Slender wine sedge
Carex secta var. tenuiculmis Petrie
Vascular – Native
The National Vegetation Survey (NVS) Databank is a physical archive and electronic databank containing records of over 94,000 vegetation survey plots - including data from over 19,000 permanent plots. NVS maintains a standard set of species code abbreviations that correspond to standard scientific plant names from the Ngä Tipu o Aotearoa - New Zealand Plants database.
2n = c.66
Current conservation status
The conservation status of all known New Zealand vascular plant taxa at the rank of species and below were reassessed in 2017 using the New Zealand Threat Classification System (NZTCS). This report includes a statistical summary and brief notes on changes since 2012 and replaces all previous NZTCS lists for vascular plants. Authors: By Peter J. de Lange, Jeremy R. Rolfe, John W. Barkla, Shannel P. Courtney, Paul D. Champion, Leon R. Perrie, Sarah M. Beadel, Kerry A. Ford, Ilse Breitwieser, Ines Schönberger, Rowan Hindmarsh-Walls, Peter B. Heenan and Kate Ladley.
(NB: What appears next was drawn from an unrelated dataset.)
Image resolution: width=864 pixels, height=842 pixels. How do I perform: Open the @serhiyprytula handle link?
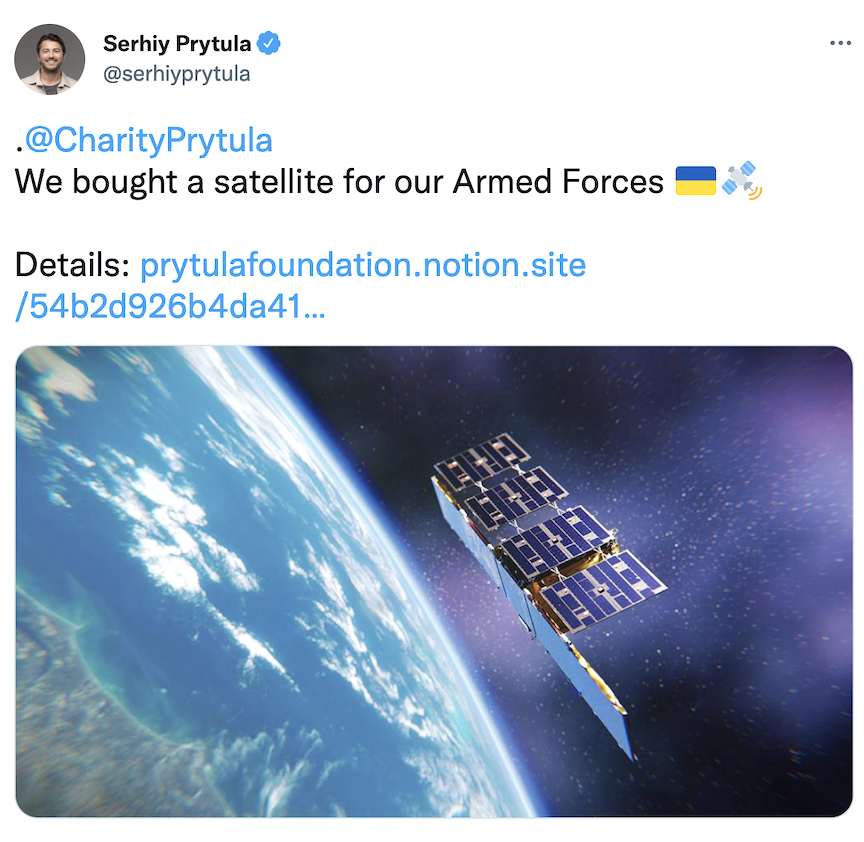coord(177,74)
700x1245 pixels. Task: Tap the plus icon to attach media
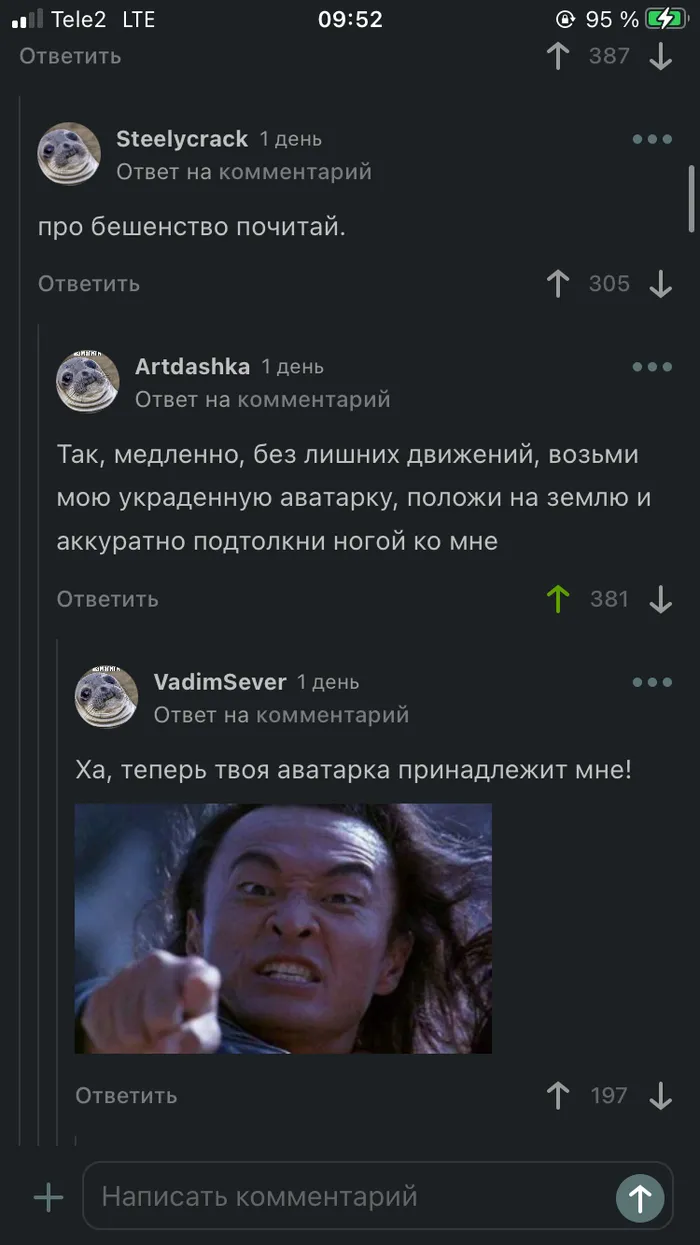(48, 1197)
2012 | At Risk – Declining | Qualifiers: DP, Sp
Previous conservation statuses
2009 | At Risk – Declining | Qualifiers: DP
2004 | Sparse
Endemic. South, Stewart and Chatham Islands (both Chatham (Rekohu) and Pitt Islands)
A sedge of lowland to montane slow flowing stream sides, lake margins, tarns, ponds and associated wetland vegetation. This species usually grows in association with other carices including Carex coriacea Hamlin, C. diandra Schrank, C. gaudichaudiana Kunth, C. secta Boott and C. virgata Sol. ex Boott. It does not like tall vegetation.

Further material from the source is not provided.